利用DnaSP 5.1软件对江华苦茶群体进行中性 检 验 ( Tajima，1989；Fuet al.，1993) ， 检验结果表明：参试资源的 Tajima’s D、Fu and Li’s D 和 Fu and Li’s F 均为正值，统计检验也不存在显 著 性（Tajima's D： 0.65107，P＞ 0.10，Fu and Li’s D* test statistic： 1.04908，P＞ 0.10，Fu and Li’s F* test statistic： 1.08399，P＞ 0.10） 表 明 资源群体未经过扩张事件。对单倍型进行了失配分析，若群体经历了扩张或瓶颈效应，将导致失配分布曲线呈现单峰; 若群体处于动态平衡或缓慢衰退状态，没有经历扩张，则失配分布曲线为双峰或多峰 ( Tajima，1989；Fu et al.，1993)；结果显示，失配分布曲线呈多峰曲线，表明江华苦茶群体均没有经历扩张（图4）。

图4 失配分布曲线Fig. 4 Mismatch distribution curve

3 讨论

3.1 江华苦茶群体遗传多样性

13对引物在32个江华苦茶资源中扩增的平均等位位点为7.62个，有效位点3.38，信息指数1.39，高于Zhao[22]等和Yao[23]等的研究结果，而与Fang[24]等和Wang[25]等的研究结果一致。

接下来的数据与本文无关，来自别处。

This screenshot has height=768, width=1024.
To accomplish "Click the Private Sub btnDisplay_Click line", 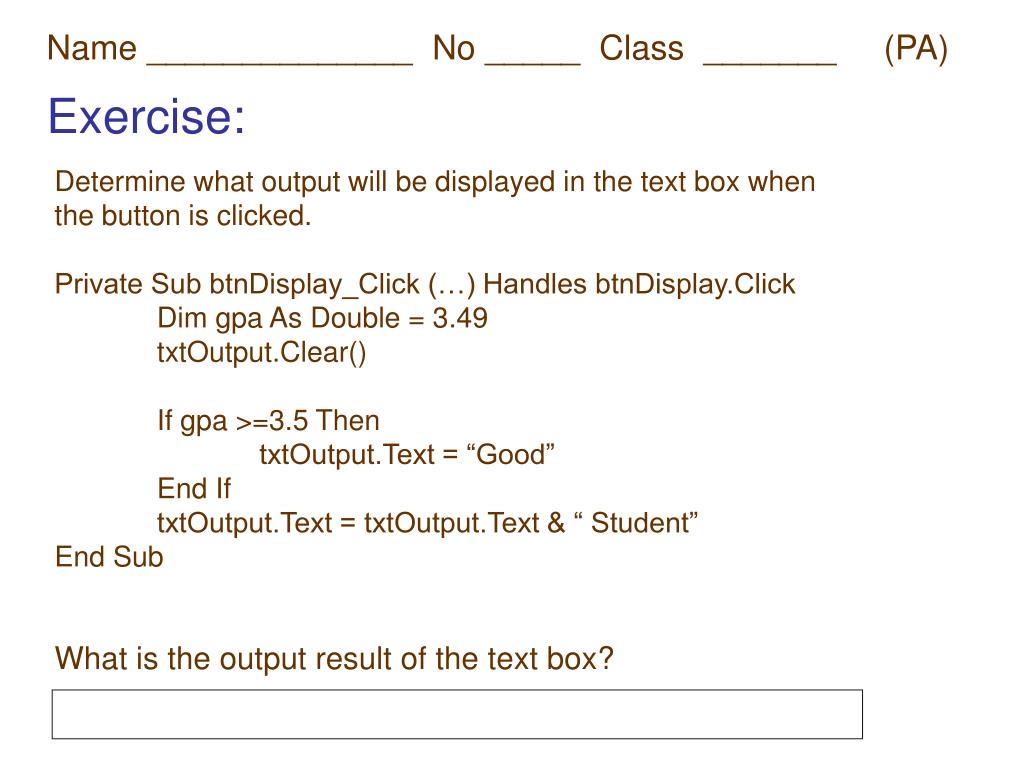I will pos(425,285).
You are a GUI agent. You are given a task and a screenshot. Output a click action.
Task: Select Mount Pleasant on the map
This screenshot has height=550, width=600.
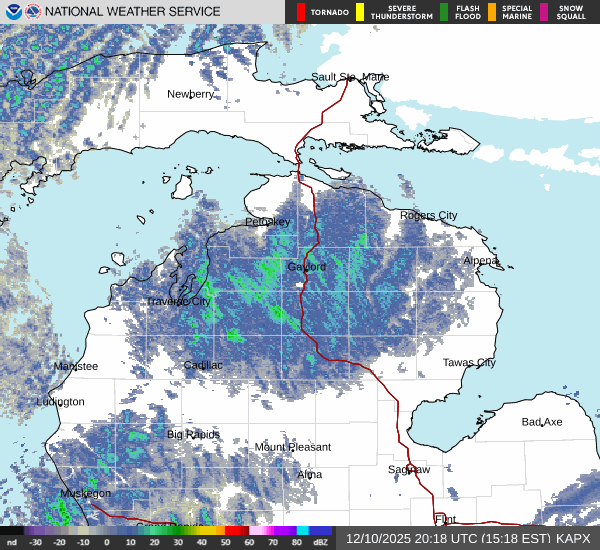(292, 447)
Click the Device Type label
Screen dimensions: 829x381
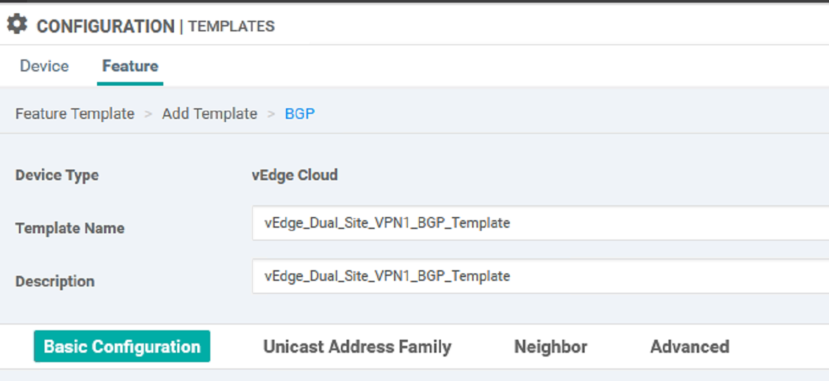point(57,175)
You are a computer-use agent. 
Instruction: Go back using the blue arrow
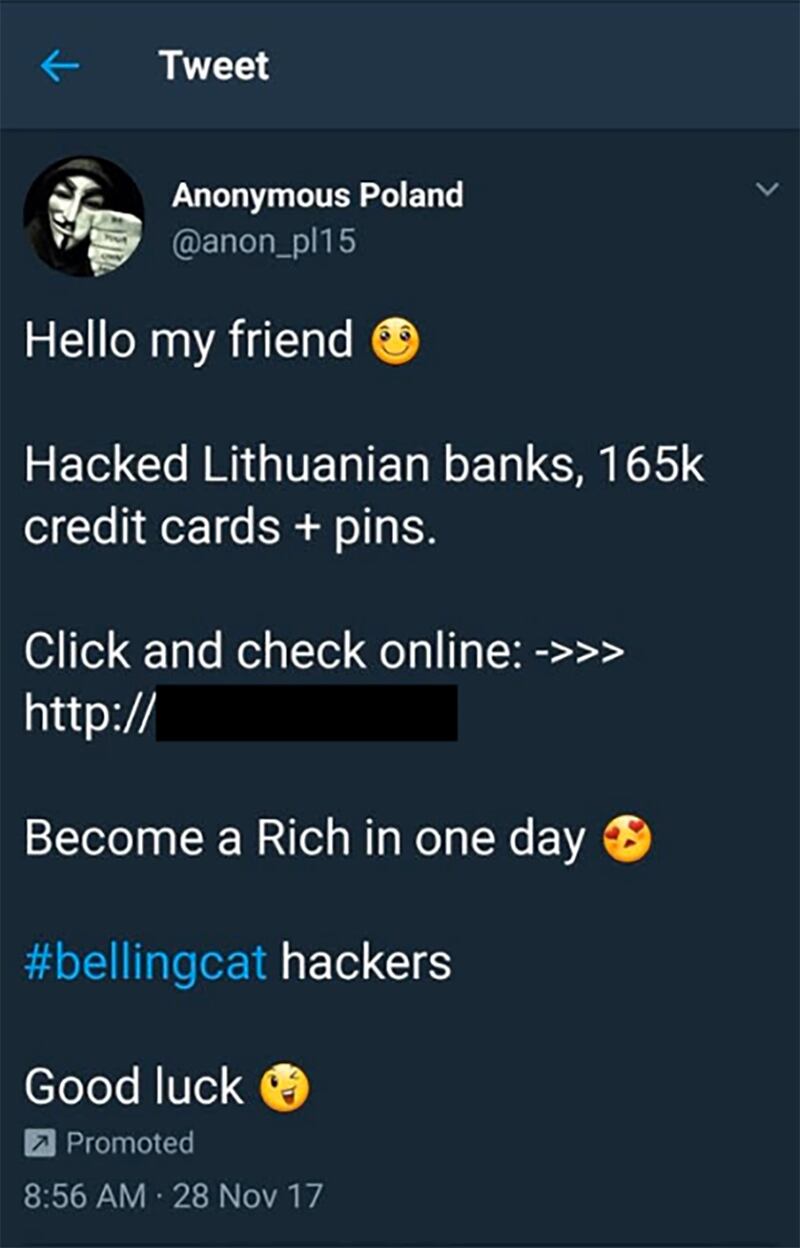59,67
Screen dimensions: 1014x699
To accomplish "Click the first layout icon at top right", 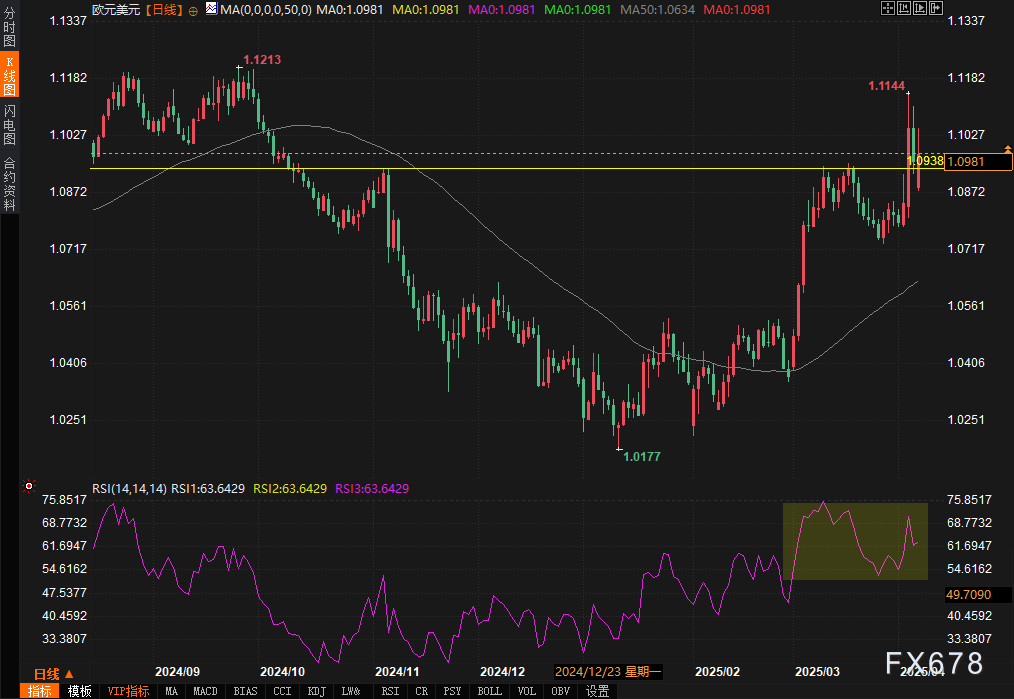I will click(887, 8).
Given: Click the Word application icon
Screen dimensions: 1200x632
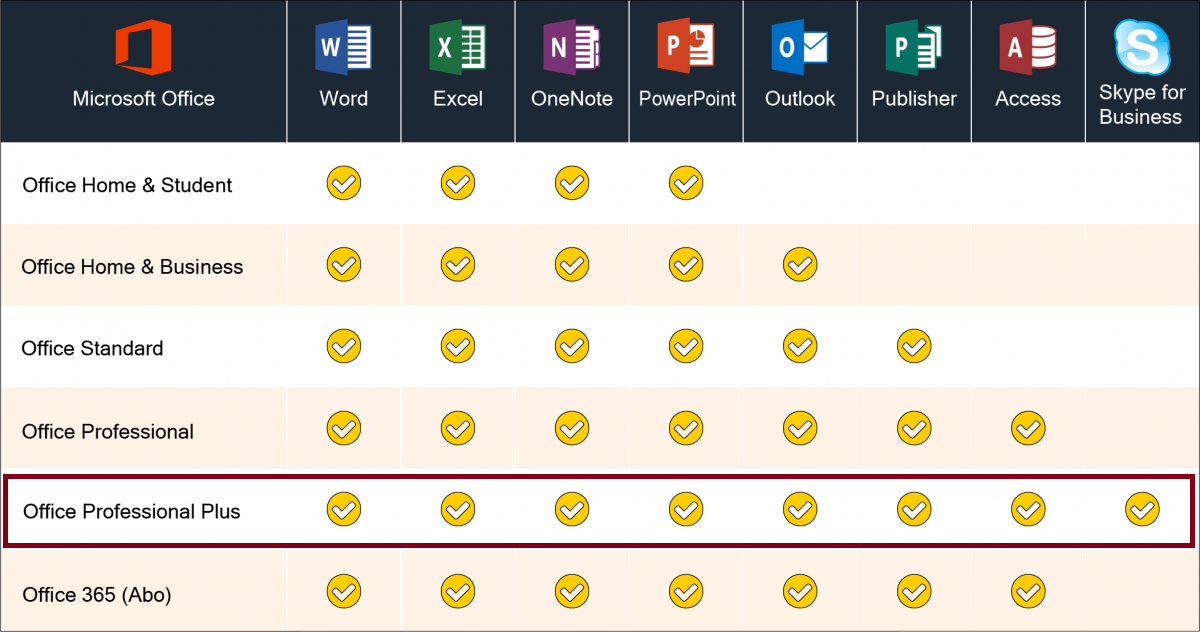Looking at the screenshot, I should click(343, 48).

这种丰富的等位位点与检测资源的遗传多样性有关，也与SSR扩增产物的检测技术等有关。本研究采用的荧光标记通过毛细管电泳进行检测，其分辨率要远高于传统的聚丙烯酰胺凝胶电泳技术，产生的等位位点就相对要多一些。

江华苦茶群体的Ho、He和Nei分别为0.56、0.65和0.64，高于Fang等和Yao 等的研究结果：Fang等采用58个SSR标记对185份中国茶树栽培品种的遗传多样性进行了研究，Ho平均为0.340；Yao等采用96个SSR标记对中国14个省份共450份茶树资源的研究，有13个省份的Nei小于本研究的0.64。cpDNA序列分析表明，江华苦茶群体的单倍型多样性和核苷酸多样性均较高，具有较高的遗传多样性。

3.2 江华苦茶群体亲缘关系

本研究对32种样品的cpDNA通过MP法构建了系统发育树，将样品分为了四个大类，大类内部自展百分比均在80%以上，获得了5种单倍型，对单倍型研究构建了网状分析进化图，发现了一个比较明显的cpDNA演化线路（H3-H4-H5）。nSSR标记的相似度研究32个样品之间的亲缘关系，两个样品（3号、27号）与其他样品相似度较远，以及1个聚类比较紧密的小集群（4、8、13、16、17、20、21、31、32），综合研究该集群内部相似度和样品在cpDNA单倍型当中位置能够很直观的体现出这些样品之间的亲缘关系。

3.3 群体遗传结构与基因流

基于SSR的江华苦茶群体的遗传分化水平(FST=0.0971)，显著小于基于cpDNA的遗传分化(FST=0.26019 )，主要是因为核分子标记，基因流通过花粉和种子两种方式传播，而单亲遗传没有重组的cpDNA基因流只能通过种子流来传播，符合双亲遗传的核基因组分子标记更倾向于减弱群体间的遗传分化水平的观点。从实验数据结果来看，花粉流和种子流的比值要低于松属植物、川梨、珙桐等异交植物，表现出了较强的种子流。茶组植物为异花授粉且自交不亲和，江华群体的近交系数表现出正值(FIS=0.0344)不符合异交植物随机交配原则，表明江华苦茶在遗传演化过程中受到外来因素的影响，可能与人为的选择、运输和繁殖有关。